I follow a blog written by another Brit who has made Italy his home. The Brit in question is Richard Noble and the part of Italy he’s chosen is Piemonte, a good six and half hours north west of here by car. It’s nice to see that another person is writing about their experiences of relocating, Richard’s posts are entertaining and it is nice to see someone else coming up against the eccentricities of la bella Italia. Recently Richard posted a really positive piece about the eight things he loved about Piemonte. Here’s the link, so you can take a look for yourselves: http://livinginthelanghe.wordpress.com/2013/07/15/eight-things-to-love-about-piemonte/ As it’s always tempting to write about negative things; a sort of cathartic writing exercise to exorcise those niggles, (Did you like the play on words there?) I decided to do the same and write about the eight things I love about Abruzzo.

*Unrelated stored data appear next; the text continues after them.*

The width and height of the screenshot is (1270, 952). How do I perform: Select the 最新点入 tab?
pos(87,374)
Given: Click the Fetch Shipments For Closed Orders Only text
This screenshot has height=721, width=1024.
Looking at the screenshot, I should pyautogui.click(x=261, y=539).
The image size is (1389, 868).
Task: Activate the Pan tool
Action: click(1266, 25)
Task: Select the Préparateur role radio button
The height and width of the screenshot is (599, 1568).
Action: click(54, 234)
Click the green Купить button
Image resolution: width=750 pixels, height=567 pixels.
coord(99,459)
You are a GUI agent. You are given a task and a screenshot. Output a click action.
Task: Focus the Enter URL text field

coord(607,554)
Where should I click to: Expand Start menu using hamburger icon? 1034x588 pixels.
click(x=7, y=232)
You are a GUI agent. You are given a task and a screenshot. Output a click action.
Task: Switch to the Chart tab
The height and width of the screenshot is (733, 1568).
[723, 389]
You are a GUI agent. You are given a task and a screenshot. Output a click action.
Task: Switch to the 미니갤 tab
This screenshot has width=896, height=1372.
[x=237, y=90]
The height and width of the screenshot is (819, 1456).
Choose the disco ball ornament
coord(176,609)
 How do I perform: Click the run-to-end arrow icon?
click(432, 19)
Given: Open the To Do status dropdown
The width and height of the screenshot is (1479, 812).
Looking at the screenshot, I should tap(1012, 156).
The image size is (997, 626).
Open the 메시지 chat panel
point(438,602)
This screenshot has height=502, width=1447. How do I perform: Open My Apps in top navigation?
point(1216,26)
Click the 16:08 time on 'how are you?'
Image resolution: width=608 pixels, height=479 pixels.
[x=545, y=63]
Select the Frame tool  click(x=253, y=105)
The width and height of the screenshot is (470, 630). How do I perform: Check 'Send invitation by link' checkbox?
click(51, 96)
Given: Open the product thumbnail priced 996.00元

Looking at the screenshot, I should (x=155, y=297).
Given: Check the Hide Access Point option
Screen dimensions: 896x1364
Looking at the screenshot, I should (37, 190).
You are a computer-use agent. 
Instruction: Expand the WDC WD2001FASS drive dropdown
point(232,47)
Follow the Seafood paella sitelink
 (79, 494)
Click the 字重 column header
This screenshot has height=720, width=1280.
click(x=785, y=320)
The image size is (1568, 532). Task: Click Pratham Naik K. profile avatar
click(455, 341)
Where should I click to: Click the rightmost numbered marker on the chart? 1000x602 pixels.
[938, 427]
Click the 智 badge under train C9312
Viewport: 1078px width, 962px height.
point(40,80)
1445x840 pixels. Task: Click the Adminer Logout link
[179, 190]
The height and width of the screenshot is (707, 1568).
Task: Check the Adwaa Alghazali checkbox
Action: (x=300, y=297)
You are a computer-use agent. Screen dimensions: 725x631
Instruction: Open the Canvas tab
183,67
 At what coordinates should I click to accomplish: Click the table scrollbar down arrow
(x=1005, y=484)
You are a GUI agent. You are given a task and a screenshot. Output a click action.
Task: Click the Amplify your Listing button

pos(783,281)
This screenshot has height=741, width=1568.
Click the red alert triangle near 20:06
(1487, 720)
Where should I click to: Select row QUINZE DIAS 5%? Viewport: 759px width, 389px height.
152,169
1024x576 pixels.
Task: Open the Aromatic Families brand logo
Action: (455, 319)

Diversity – Tuscany looks pretty much the same no matter where you go, Calabria is mostly dusty and sandy and Le Marche is green. Abruzzo is so diverse, it has so many different landscapes that you’d be forgiven for thinking they can’t belong to one region. The beauty of this is that they are all within easy reach of each other. I love the fact that I’m a mere 18 minutes from the coast, in particular the trabocchi coast, where rickety fishing platforms lean out over the sea. I particularly love the sandy beaches a little further down towards the town of Vasto. Forty minutes away are the mountains, where Apennine wolves have been reintroduced and the marsican bear shyly keeps himself to himself. Skiing is there for those that ski, and the mountains have some wonderful shepherd trails and walking routes that lead you onto breath taking vistas. We have national parks; lush environments where waterfalls invite you to cool off, flowers perfume the breeze and the clean air has an intoxicating effect. Whatever terrain you favour, you’ll find it here.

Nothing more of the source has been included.